▸ WHAT YOU WILL DO
Rewrite every line of the material below, shifting each coordinate in the answers up by 49 and leaving all other text unchanged. Omit the pictures from your version.

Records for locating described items
───

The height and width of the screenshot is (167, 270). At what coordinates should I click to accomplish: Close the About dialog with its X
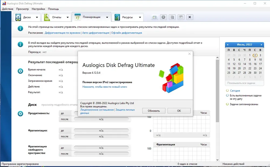190,54
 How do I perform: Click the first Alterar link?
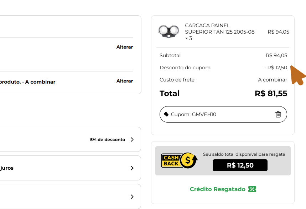[x=125, y=47]
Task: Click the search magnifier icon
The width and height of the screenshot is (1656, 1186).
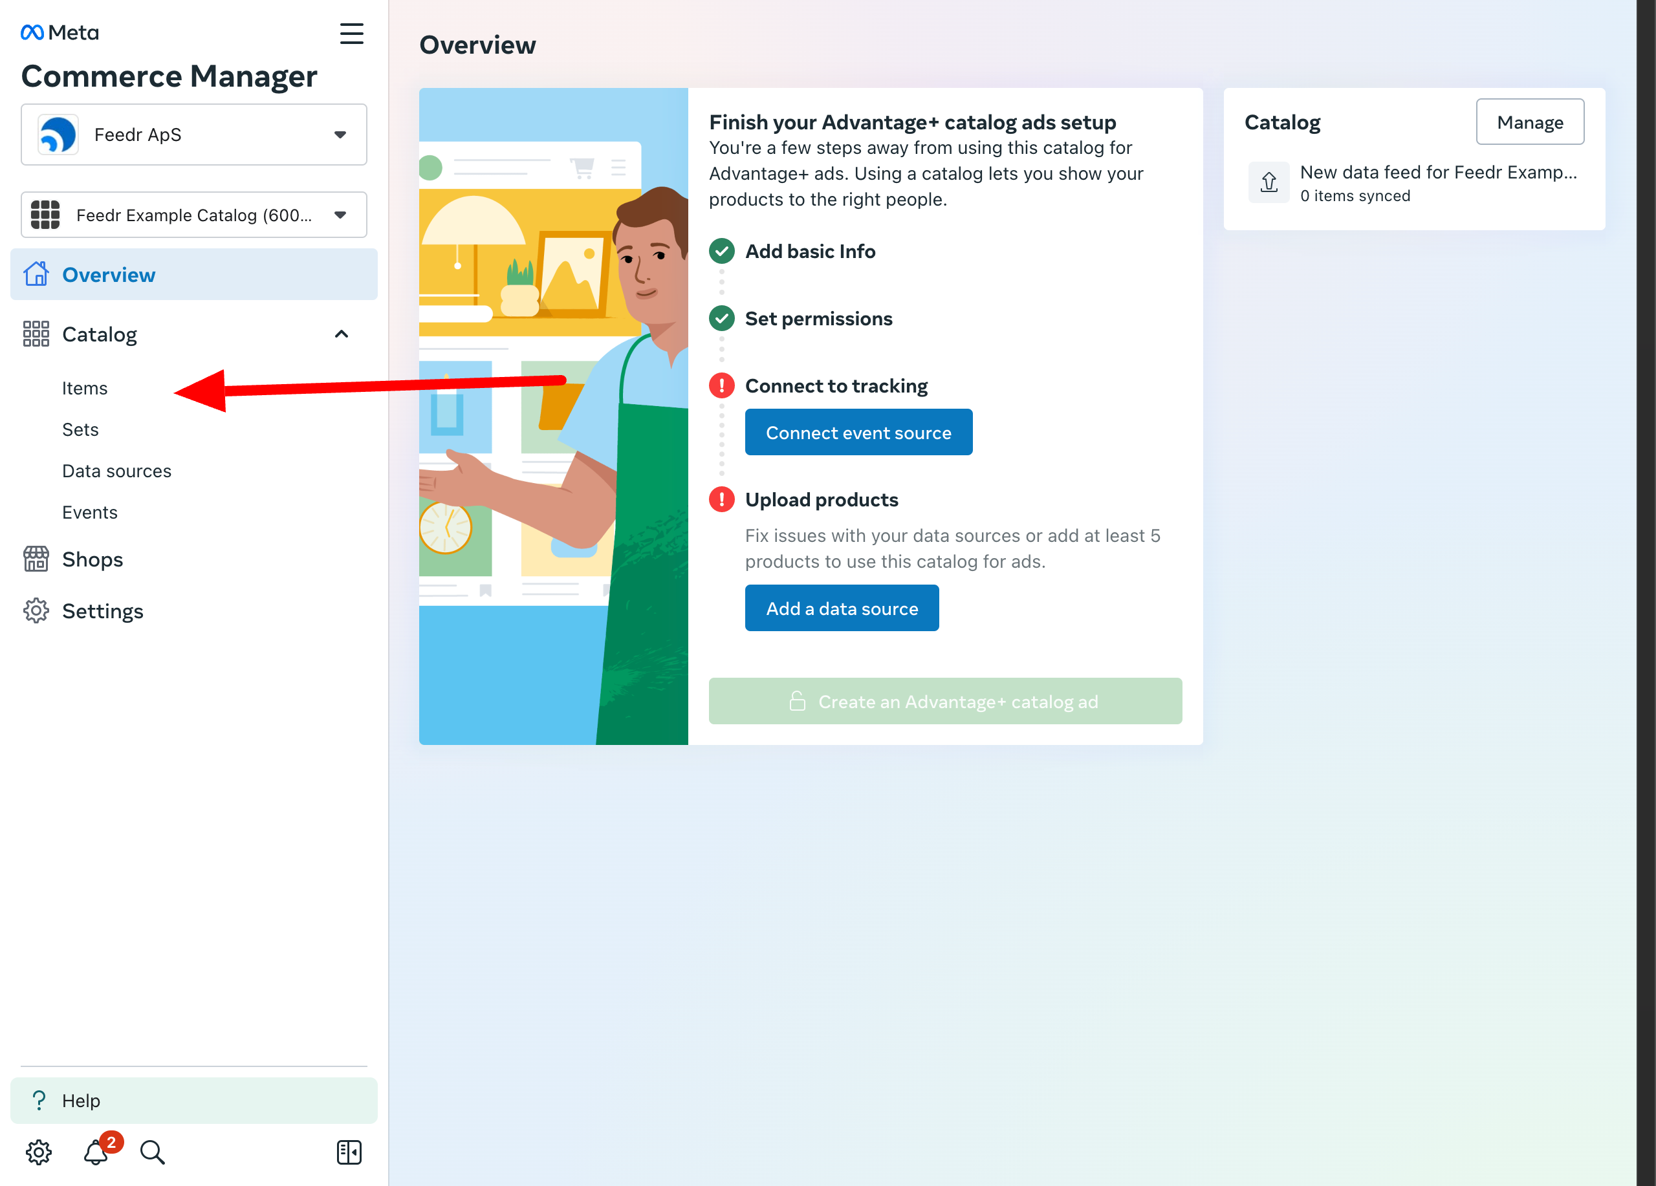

───

▸ TASK SOLUTION
The height and width of the screenshot is (167, 270). At what coordinates should I click to accomplish: Close the About dialog with its X
239,103
 How do I perform: Click the first Alterar link?
[x=174, y=96]
Task: Click the search magnifier icon
The width and height of the screenshot is (1656, 1186).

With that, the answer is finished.